Nagammal talks to Adithya, four-year-old-male tiger

“Animals are far better than humans. They're very loyal whereas humans forget. I like the animals better. They answer my call,” she says, while calling out to Adithya.

Prowling and growling inside his cage, Adithya calms down on hearing Nagammal’s familiar calls.

“All of them were named by Jayalalithaa amma when she came to visit the zoo,” she says.

Does she have a favourite?

“I can't choose. They’re all like my own children. Although, Vidhya is a bit feisty. If it’s a man calling out to her, then she’s nicer,” she adds, laughing. 

A hundred feet south of the tigers' enclosure is the place where the King of the Jungle - well, naps. On a sweltering sunny afternoon, under the shade of a thatched roof, Veera, a giant male lion, naps while Jhansi, the lioness, sits alert.

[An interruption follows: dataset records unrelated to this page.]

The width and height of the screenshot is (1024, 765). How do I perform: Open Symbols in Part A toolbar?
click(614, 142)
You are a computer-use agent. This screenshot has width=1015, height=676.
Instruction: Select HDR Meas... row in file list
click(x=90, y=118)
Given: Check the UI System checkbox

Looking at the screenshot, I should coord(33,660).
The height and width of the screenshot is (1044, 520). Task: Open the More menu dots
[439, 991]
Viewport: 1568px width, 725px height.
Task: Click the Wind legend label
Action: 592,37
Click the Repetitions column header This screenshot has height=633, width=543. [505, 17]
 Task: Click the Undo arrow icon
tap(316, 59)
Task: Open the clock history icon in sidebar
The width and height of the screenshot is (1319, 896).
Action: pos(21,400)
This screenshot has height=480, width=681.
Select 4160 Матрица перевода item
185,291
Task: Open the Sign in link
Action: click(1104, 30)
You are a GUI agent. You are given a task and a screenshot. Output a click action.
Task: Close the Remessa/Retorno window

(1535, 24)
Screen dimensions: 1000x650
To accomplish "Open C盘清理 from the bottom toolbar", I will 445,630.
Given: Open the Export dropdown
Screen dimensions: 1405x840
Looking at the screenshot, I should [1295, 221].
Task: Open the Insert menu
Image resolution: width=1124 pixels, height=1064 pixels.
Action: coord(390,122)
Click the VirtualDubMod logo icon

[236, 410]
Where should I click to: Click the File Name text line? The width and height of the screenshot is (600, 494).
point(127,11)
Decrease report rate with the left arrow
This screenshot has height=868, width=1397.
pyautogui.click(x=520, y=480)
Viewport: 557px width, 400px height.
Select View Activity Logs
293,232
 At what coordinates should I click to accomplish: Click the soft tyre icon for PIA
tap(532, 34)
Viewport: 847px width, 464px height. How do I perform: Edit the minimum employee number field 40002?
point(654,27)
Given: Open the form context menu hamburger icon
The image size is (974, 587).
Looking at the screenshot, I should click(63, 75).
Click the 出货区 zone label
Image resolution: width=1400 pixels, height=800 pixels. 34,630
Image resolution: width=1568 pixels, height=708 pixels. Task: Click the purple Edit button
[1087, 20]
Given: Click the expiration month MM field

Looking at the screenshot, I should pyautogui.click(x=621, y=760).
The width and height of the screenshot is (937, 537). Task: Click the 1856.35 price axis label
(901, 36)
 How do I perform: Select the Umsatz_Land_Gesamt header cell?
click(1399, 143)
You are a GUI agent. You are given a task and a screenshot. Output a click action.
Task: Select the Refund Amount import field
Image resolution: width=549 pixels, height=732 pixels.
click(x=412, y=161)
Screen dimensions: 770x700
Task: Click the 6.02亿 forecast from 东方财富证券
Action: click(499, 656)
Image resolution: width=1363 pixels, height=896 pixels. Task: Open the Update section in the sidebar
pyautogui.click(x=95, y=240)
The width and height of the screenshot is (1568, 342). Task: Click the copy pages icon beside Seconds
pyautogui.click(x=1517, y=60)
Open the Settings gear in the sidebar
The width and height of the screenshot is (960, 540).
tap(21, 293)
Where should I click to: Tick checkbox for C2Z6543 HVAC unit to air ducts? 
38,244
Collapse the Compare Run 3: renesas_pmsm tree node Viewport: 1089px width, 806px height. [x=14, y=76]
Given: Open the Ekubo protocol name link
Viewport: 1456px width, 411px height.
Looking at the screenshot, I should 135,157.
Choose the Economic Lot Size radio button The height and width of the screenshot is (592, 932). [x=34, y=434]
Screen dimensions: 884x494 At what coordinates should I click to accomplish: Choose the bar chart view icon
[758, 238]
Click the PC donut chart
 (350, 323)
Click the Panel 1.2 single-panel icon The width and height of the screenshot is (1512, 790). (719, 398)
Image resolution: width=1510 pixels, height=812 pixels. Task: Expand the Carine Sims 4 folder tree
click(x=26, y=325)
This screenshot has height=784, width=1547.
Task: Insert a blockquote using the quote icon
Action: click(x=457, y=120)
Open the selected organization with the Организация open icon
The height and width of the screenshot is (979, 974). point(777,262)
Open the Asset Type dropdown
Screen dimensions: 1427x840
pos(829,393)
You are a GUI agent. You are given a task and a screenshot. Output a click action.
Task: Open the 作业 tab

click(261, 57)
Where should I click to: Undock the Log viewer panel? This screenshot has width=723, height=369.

Devaki, who has been taking care of them for about ten years, joined the zoo after her husband, who was previously employed here, lost his life to a mishap at the deer enclosure.

“A deer jabbed him in the stomach with its horn. I had a four-year-old son when my husband died. The authorities then gave me his job,” she says, adding, “When one door closes, another opens.”

As someone who was initially scared of wild animals, Devaki slowly overcame her fears. She went on to share a close bond with Jhansi, her favourite tigress.

“I practically raised her from a cub. Fed her, bathed her, took care of her when she was pregnant. That’s her son, Vish,” she says, with a fondness that comes with parenting. The lioness and her cub look up when Devaki calls out to them.

Devaki outside Jhansi's cage

Also named by Jayalalithaa, Devaki recalls the time when the former Chief Minister visited the zoo.

“Jhansi, who was just a cub back then, was the one who came forward and growled with her paws on the wall. The former Chief Minister smiled and took that as a greeting," she shares.

A couple of kilometres down the line lies the zoo’s Range One that houses the bears, the hyenas and other carnivorous animals.

“Oye Rani! Stop running around girl! She’s the haughty one, look? That’s why we named her Rani,” says Thanganila in between chuckles.

Inside the enclosure with its low walls is a 15-year-old female hyena with an eternal lopsided grin plastered to its face. Walking right into the enclosure, Thanganila calls out for Rani to stop. The hyena has been going back and forth incessantly.

The enclosure has three hyenas - Venkat, Vani and Rani, all named by Thanganila herself.

“The senior doctor here used to make fun of their names. He made me name the wolves as well - Varadhan, Aarthi, Keerthi,” she says. 

Thanganila outside the hyena enclosure

Now in her sixties, Thanganila comes in every day on a scooty with her husband who works at the crocodile enclosure.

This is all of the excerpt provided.